IN what many consider as a miracle, facilities owned and operated by the Philippine Sports Commission have been completely refurbished and are ready for use in the 30th Southeast Asian Games starting on Nov. 30.
Over the weekend, PSC Chairman Butch Ramirez announced the completion of repair work on the Rizal Coliseum, Ninoy Aquino Stadium, Rizal Football Field, and the RMSC lawn tennis court at the Rizal Memorial Sports Complex and the facilities at the Philsports in Pasig City.
“We were on target,” Ramirez said. “We gave the people an assurance that we will finish the competition areas and our various teams in the PSC did their jobs well.
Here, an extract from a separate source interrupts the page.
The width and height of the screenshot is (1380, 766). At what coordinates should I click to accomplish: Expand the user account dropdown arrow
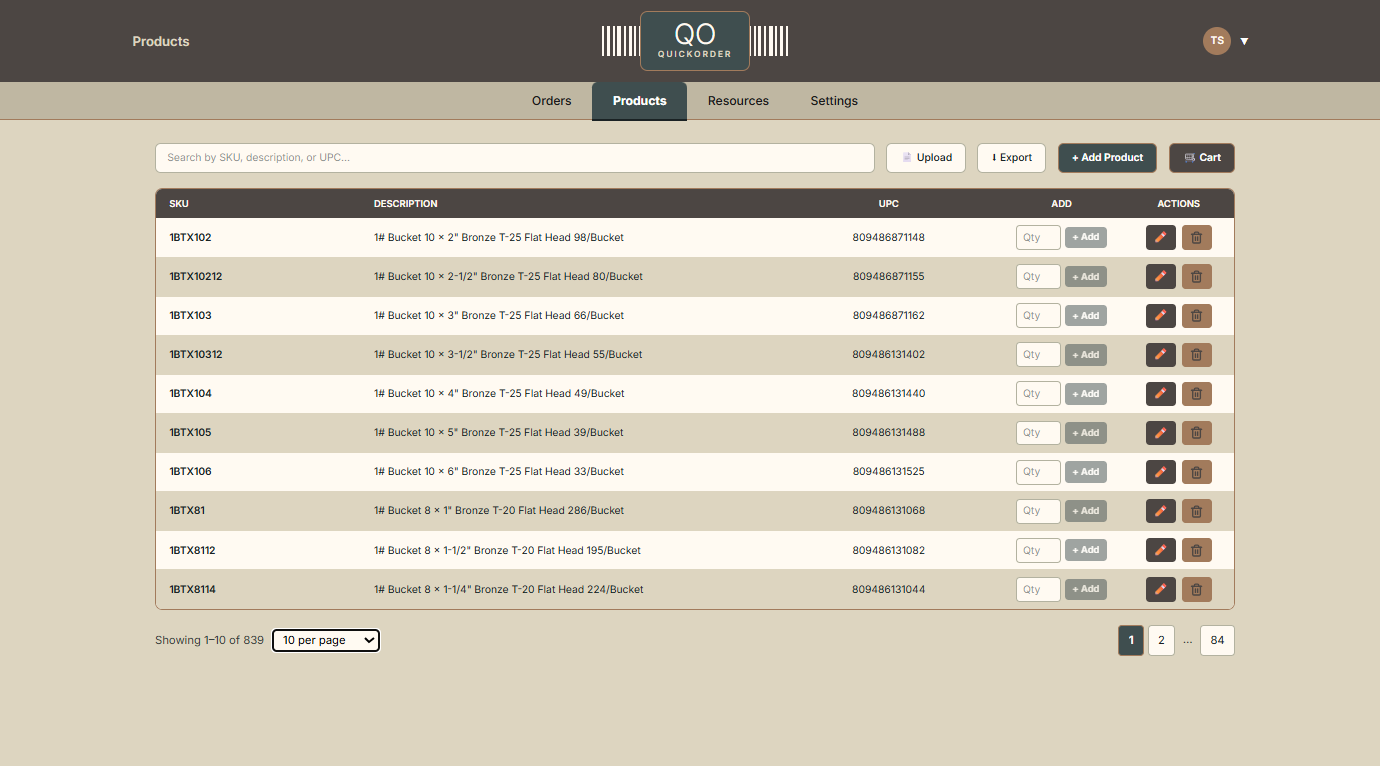(1244, 42)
They delivered.”
These facilities, Ramirez said, were not originally intended for the SEA Games hosting.
The Philippine SEA Games Organizing Committee had wanted all disciplines held at the Subic and Clark complexes, including the newly-built New Clark City, which is owned and managed by the Bases Conversion and Development Authority.
“But several of their facilities were not up to International Federation standards. And since the PSC-owned facilities have been used for international events many times in the past and have met the IF requirements, it was a no-brainer that some of the SEA Games events are hosted at our venues,” Ramirez said.
“These are very old venues, we admit. But the history that wraps every leaves and grass around these facilities speak of the heroism of our athletes. We deemed it right to put the venues back in their original forms,” Ramirez added.
While the Phisgoc is in charge of running the whole SEA Games, Ramirez made sure the training of the Filipino athletes competing in the biennial meet were funded by the agency tasked by government to look after their welfare.
“We have spent more than a billion pesos for the athletes’ training alone. We are not looking just at the SEA Games, we are also funding their training for possible Olympic slots, in Tokyo and beyond,” Ramirez said.
For the rehabilitation of the various PSC-owned facilities, Ramirez thanked the Philippine Amusements and Gaming Corp. for the P800 million aid that was used to rehabilitate the venues.
“The Pagcor aid was the biggest boost to our drive in rehabilitating our venues. Pagcor Chairman Andrea Domingo made sure that money was spent well, wisely and prudently,” Ramirez said.
The Philippines last hosted the SEA Games in 2005, the third since the 1981 and 1991 Games, with Ramirez at the helm of its management. The Philippines won the overall championship that year, the first time the country won the honor.